- [EXERCISE DESCRIPTION]
Answer these questions from the road trip account below:
1. With which camera were all the film images shot?
2. How many hours did the 250-mile drive to Grand Junction take?
3. At which town was US Highway 89/89A picked up?

- [PAGE]
Eighteen hundred miles and four days later, I made it back to Denver. I hope I cleared the cobwebs a bit. I needed to skip town for a few days and press a shutter button, regardless of the result. My digital images await my editor’s eye, and I just got back the proof scans of my film images. I shot all of those with the Hasselblad Superwide. I’ll post a selection of images later in the week after I’ve had time to do some culling and captioning.
I’m still learning how to get the best from the Superwide. I have to keep reminding myself that its best use is to get close to whatever I’m shooting, and put its wide, distortion-free field and immense depth of focus to work to tell the photograph’s story. The temptation with such a specialist camera is to make the camera itself the story – here’s a cool “wide angle” shot taken from half a mile away wow that’s really sharp isn’t that interesting….not.
To recap my itinerary, I started on Wednesday afternoon in Denver, and drove west to Grand Junction, Colorado, on the other side of the Front Range. GJ is not far from Utah; it’s a favorite starting point for staging into southeastern Utah’s system of parks and public-access spaces. It’s a 250-mile drive, but with frequent stops it took me 6 hours to get there. No matter; the point was to get out and look at stuff, and maybe make a picture or two.
Thursday morning I drove to St George, Utah, through some of the most beautiful country in North America. I stopped, among other places, at Bryce Canyon, which I mentioned in my last post. The images I made – stay tuned – don’t really do it justice. That, in fact, is why I don’t consider myself a “landscape” photographer, in the tradition of Ansel Adams and others; anything I might shoot in that genre has already been done, and better, than I could do it. Simple documentation of locales doesn’t interest me much. But that said, there was a lot of cool “landscape-y” stuff along the route to St. George, so I gave in to temptation. I’ll post a selection of Bryce images soon.
Friday morning I left for the final outbound leg, to Gallup, NM. This southeasterly route shallowly cuts off the northeast corner of Arizona. The best part came along US Highway 89/89A, which I picked up at Fredonia, AZ, and followed in a meandering southeasterly direction, skirting Grand Canyon National Park to the north and east. I was tempted, but I’ve already been to the south rim of the Grand Canyon, and didn’t feel much like arriving at mid-day or early afternoon, to deal with harsh light and hordes of tourists. Besides, I was still reeling from Bryce, and not sure I wanted to look at some old ditch in the desert after beholding the wonders in Utah.
The route goes through the Navajo and Paiute reservations, and is a stark and beautiful desert landscape. Then, as US 89 veers due south towards Flagstaff, AZ, one traverses the Cococino National Forest, again a place of surpassing beauty. Then it’s on to I-40E near Winona, AZ, and there’s not much to look at until you get to Gallup. I was sorely tempted by the Petrified Forest and the Meteor Crater, but I arrived too late in the day for those attractions. Something for next time.

(Word and element pointing entries)
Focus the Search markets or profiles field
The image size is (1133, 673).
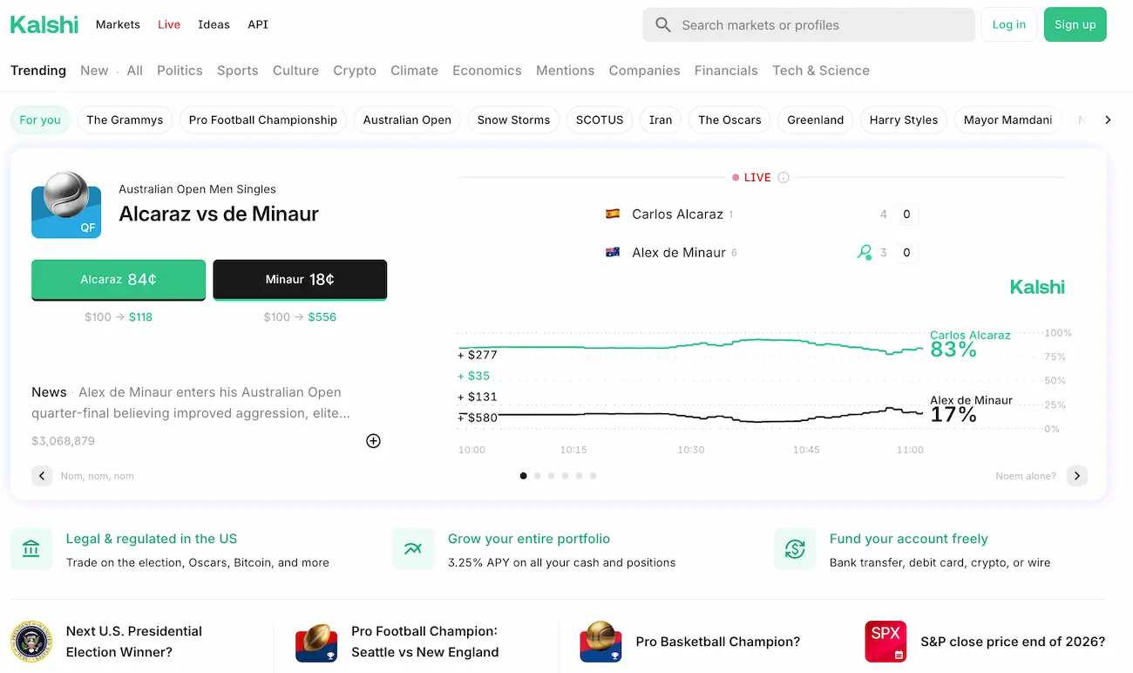pyautogui.click(x=819, y=25)
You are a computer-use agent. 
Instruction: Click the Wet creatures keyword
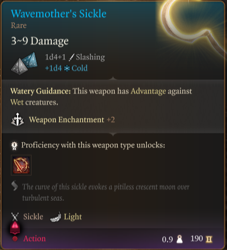point(34,102)
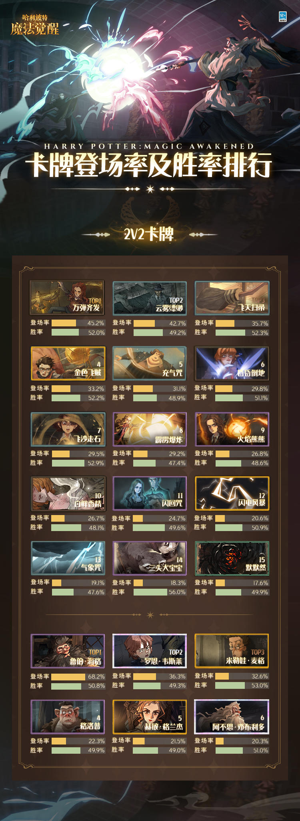Open the 飞天扫帚 broom card
300x821 pixels.
(x=232, y=298)
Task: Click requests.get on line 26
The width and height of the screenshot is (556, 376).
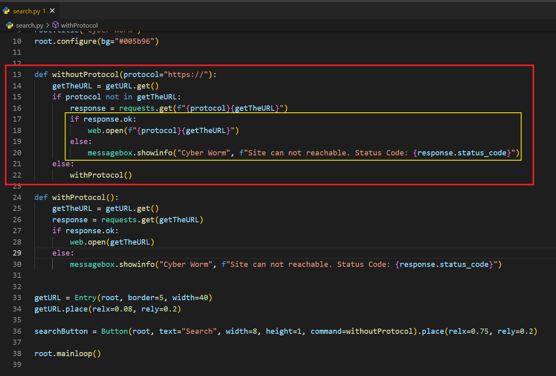Action: click(128, 220)
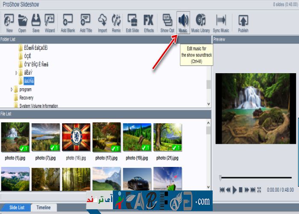Open the Music Library

(x=201, y=23)
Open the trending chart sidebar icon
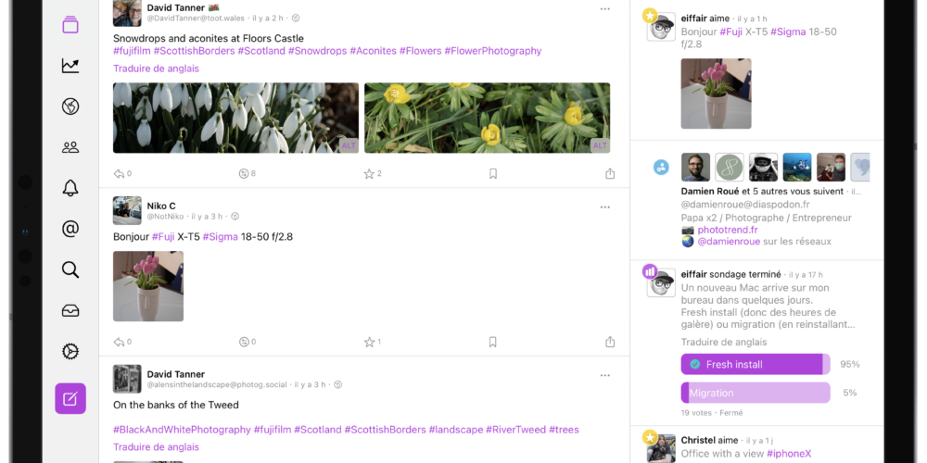 tap(70, 66)
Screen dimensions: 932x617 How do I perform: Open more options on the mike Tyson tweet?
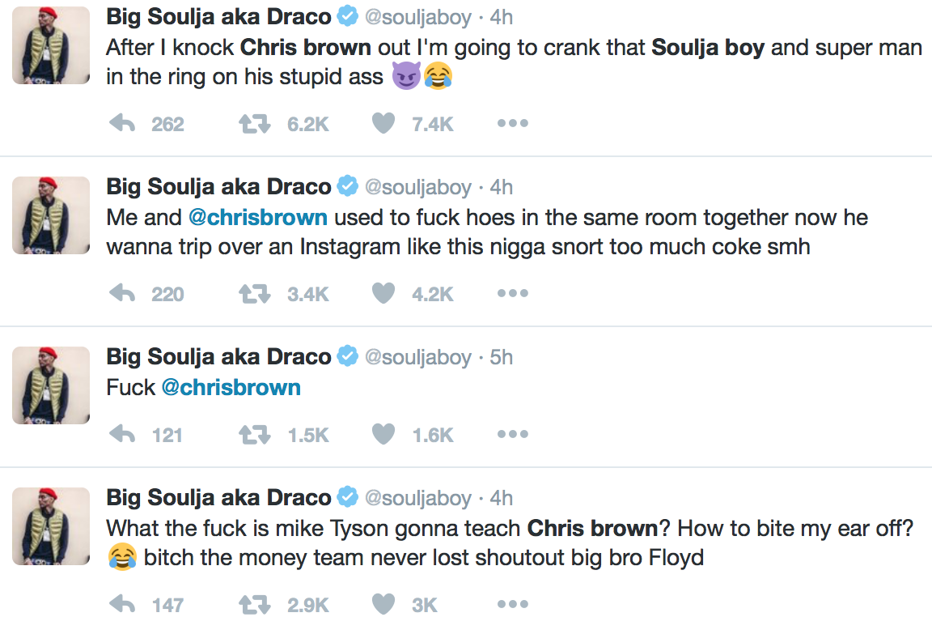(513, 605)
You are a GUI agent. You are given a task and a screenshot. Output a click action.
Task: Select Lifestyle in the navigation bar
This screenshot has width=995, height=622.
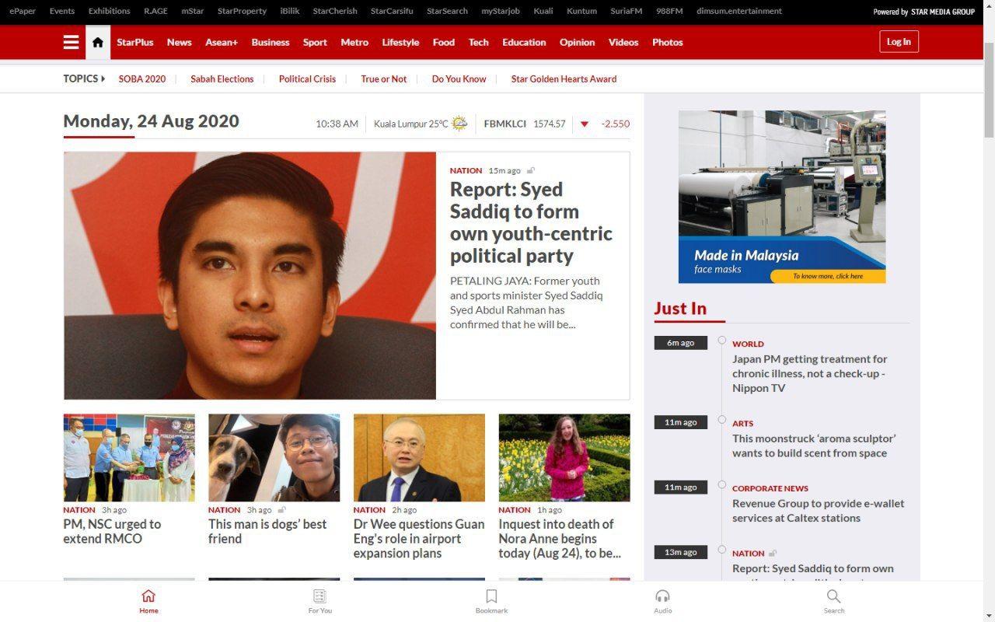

- [TASK ANSWER]
1. The Hasselblad Superwide.
2. 6 hours.
3. Fredonia, AZ.